### TASK PROMPT
Rewrite the records starting with the line with "Task: Click the 5:51 PM timestamp" and going on through the line with "Action: [131, 549]", putting "screen capture" in place of "screenshot" and leaving everything else unchanged.

────────────────────────────────────────

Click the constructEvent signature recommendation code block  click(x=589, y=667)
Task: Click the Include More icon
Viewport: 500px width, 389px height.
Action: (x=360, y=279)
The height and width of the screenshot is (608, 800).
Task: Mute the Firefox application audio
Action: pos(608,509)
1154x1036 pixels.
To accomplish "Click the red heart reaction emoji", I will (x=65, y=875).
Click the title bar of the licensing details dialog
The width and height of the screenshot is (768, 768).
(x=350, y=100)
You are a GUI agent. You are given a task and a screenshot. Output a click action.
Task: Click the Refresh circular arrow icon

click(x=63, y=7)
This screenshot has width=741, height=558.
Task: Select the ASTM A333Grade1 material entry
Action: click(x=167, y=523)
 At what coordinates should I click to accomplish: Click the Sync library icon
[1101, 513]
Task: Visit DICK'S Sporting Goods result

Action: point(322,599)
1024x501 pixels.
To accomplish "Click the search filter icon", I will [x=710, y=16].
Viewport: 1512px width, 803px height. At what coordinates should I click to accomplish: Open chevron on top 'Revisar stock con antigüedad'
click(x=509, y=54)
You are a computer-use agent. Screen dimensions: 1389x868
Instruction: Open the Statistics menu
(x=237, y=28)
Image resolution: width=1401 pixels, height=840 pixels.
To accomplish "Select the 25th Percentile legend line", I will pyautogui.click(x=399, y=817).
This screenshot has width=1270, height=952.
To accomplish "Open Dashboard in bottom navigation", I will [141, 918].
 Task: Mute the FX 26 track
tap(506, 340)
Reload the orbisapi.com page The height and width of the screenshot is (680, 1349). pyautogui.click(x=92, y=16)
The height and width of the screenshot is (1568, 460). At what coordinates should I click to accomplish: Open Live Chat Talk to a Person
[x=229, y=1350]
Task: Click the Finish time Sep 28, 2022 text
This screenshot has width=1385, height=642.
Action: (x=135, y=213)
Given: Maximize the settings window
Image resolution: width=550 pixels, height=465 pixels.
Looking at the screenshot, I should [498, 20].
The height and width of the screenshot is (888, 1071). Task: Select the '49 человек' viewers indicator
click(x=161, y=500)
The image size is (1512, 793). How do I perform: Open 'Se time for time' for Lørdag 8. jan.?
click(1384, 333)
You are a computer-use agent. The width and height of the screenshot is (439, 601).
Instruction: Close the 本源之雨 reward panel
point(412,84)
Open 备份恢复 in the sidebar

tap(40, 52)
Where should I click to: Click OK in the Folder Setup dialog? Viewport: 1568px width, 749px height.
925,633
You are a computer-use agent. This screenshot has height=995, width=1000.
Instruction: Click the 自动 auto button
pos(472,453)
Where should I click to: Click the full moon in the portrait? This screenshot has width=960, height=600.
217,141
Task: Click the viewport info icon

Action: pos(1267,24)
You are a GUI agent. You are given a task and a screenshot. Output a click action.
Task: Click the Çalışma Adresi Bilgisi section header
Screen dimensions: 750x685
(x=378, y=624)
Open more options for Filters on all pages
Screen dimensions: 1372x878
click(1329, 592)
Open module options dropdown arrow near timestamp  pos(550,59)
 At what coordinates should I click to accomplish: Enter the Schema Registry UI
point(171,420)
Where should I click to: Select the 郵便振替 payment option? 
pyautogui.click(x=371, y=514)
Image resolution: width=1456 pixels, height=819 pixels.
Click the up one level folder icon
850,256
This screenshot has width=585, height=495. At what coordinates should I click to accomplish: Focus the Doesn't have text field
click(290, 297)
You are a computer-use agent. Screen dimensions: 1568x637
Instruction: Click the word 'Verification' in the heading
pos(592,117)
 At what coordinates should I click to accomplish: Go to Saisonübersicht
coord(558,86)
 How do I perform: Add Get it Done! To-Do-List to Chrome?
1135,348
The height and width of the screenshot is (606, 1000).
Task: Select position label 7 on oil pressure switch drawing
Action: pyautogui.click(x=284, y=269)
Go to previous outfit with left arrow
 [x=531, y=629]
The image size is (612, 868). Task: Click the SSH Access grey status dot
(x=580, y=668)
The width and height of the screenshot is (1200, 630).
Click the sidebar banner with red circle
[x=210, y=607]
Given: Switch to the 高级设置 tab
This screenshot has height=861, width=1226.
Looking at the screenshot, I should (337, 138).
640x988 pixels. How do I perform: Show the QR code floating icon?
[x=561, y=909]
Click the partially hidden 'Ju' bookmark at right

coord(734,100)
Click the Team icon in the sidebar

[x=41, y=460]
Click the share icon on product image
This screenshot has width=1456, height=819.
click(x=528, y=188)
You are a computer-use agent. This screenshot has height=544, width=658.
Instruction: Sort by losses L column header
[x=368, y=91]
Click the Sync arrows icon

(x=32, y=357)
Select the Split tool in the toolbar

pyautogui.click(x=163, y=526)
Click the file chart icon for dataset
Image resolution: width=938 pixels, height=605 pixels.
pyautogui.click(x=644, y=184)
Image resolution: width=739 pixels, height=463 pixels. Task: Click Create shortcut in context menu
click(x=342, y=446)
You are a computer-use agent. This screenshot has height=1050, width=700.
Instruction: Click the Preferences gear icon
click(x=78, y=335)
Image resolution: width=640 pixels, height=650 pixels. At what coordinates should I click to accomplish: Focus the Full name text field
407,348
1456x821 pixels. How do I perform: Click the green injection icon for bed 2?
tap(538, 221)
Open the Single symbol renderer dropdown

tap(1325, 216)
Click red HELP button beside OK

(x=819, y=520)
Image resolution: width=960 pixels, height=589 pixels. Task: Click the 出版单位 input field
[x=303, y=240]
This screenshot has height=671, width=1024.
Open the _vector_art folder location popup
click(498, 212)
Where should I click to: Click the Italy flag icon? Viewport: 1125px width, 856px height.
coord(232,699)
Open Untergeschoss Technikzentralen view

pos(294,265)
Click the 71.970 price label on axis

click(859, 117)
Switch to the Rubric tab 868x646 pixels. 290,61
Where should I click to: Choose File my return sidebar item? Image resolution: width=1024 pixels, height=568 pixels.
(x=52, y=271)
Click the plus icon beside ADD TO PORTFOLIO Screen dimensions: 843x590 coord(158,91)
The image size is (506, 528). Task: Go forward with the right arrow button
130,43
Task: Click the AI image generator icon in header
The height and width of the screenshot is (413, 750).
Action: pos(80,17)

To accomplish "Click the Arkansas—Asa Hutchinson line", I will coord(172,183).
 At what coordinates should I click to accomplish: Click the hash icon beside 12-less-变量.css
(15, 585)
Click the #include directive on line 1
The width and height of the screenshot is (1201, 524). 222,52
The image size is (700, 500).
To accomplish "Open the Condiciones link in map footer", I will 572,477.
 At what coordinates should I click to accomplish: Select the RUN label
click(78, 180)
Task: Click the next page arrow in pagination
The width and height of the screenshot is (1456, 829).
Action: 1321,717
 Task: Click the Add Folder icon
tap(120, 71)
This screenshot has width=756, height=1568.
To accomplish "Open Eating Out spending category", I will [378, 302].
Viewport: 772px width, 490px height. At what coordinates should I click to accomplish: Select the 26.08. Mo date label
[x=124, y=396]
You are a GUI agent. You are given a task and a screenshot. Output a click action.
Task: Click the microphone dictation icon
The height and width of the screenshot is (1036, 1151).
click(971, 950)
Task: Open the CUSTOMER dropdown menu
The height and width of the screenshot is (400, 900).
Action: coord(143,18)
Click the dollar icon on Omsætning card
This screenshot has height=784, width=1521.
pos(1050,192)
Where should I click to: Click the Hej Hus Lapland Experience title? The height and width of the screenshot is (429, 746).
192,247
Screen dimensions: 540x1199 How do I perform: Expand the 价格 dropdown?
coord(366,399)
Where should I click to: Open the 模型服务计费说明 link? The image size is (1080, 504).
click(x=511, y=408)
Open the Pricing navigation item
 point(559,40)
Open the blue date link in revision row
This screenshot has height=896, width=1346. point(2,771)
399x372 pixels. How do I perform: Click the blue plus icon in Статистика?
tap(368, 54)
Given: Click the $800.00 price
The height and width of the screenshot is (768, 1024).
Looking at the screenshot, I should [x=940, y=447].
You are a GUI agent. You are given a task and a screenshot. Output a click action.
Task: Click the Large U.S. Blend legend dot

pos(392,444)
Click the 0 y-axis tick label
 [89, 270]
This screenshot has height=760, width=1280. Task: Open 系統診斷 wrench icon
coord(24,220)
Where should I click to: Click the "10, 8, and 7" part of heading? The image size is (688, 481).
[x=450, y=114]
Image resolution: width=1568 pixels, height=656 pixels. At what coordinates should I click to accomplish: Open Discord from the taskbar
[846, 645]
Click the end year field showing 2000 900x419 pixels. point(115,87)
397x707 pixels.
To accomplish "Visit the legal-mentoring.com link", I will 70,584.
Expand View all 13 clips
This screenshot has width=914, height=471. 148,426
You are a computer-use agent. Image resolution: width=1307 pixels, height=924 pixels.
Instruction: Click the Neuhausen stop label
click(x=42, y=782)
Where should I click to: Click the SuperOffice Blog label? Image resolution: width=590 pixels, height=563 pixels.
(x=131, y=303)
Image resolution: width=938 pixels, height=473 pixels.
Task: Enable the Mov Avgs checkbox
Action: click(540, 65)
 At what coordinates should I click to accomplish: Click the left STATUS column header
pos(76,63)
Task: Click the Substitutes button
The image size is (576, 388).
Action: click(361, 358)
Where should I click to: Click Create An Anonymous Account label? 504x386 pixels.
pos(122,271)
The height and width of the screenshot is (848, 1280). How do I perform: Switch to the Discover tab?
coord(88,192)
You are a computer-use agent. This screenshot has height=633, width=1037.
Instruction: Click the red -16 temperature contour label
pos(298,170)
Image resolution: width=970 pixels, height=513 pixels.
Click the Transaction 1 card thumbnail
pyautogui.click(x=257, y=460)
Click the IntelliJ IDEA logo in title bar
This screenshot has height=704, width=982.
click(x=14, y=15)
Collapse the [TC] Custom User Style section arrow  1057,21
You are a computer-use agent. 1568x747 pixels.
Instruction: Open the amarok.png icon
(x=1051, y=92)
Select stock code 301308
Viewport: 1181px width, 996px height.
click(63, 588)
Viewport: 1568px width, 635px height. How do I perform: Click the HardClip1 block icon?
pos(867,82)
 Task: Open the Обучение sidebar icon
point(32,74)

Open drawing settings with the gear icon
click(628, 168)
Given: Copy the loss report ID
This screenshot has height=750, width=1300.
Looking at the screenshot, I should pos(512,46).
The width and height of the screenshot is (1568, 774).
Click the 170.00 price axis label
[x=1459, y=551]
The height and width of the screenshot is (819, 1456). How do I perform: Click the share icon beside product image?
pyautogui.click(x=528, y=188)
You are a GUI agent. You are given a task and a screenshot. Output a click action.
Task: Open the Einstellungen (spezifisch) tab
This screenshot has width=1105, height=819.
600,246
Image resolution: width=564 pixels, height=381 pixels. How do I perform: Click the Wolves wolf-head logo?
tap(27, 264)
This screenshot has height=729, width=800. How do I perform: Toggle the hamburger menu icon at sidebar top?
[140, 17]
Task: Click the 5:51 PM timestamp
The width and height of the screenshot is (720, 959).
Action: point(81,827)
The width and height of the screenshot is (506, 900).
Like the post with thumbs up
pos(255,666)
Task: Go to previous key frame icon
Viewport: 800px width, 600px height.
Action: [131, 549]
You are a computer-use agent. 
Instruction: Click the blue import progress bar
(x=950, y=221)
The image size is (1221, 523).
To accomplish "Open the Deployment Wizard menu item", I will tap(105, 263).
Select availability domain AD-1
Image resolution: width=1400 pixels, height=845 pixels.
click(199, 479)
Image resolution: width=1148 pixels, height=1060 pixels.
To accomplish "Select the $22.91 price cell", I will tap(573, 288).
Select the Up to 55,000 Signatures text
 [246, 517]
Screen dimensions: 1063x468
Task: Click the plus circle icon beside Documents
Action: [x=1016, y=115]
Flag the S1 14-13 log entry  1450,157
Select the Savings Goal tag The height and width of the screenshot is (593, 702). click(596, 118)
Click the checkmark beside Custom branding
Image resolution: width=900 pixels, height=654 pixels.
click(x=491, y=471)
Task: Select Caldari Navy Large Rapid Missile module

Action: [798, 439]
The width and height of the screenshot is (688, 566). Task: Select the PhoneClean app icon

────────────────────────────────────────

### WRITTEN SOLUTION
Task: Click the 5:51 PM timestamp
The width and height of the screen capture is (720, 959).
Action: point(81,827)
The width and height of the screen capture is (506, 900).
Like the post with thumbs up
pos(255,666)
Task: Go to previous key frame icon
Viewport: 800px width, 600px height.
Action: [131, 549]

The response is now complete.